O chinês Xiao Wang, atualmente com 25 anos, vive hoje com graves sequelas devido a uma decisão tomada ainda na adolescência. Aos 17 anos, em 2011, ele vendeu um de seus rins para adquirir um iPhone e um iPad, caso que causou choque na China e repercutiu internacionalmente.
Residente da província de Hunan, no sul do país, Wang entrou em contato com uma rede ilegal de tráfico de órgãos sem o conhecimento da família. Pelo valor de US$ 3 mil, aceitou se submeter à cirurgia em condições precárias, acreditando que poderia levar uma vida normal com apenas um rim.

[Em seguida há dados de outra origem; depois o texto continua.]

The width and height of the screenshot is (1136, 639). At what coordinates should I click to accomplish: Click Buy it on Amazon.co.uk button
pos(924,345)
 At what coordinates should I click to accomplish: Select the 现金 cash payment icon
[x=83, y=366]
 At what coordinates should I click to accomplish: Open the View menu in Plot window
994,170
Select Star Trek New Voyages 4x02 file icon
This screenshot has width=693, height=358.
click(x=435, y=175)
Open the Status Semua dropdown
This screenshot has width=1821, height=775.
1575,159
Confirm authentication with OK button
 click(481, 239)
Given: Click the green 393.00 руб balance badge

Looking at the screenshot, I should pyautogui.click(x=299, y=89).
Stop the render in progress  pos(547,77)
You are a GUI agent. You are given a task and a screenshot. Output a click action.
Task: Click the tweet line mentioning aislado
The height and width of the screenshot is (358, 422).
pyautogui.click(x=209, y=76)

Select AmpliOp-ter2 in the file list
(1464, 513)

O dinheiro permitiu a compra dos aparelhos desejados, mas o jovem acabou contraindo uma infecção na clínica clandestina, que danificou o rim restante, resultando em falência progressiva do órgão. Atualmente, Xiao Wang depende de hemodiálise diária, necessita de cuidados médicos constantes e passa a maior parte do tempo deitado devido à debilidade.
O caso veio à tona quando os pais desconfiaram da origem do dinheiro. A polícia prendeu nove envolvidos, entre médicos e intermediários, condenados a penas de três a cinco anos de prisão, e a família recebeu US$ 200 mil de indenização.
Apesar da compensação financeira, as consequências físicas permanecem irreversíveis, servindo como alerta sobre os perigos do tráfico de órgãos e da pressão consumista que pode levar jovens a decisões extremas.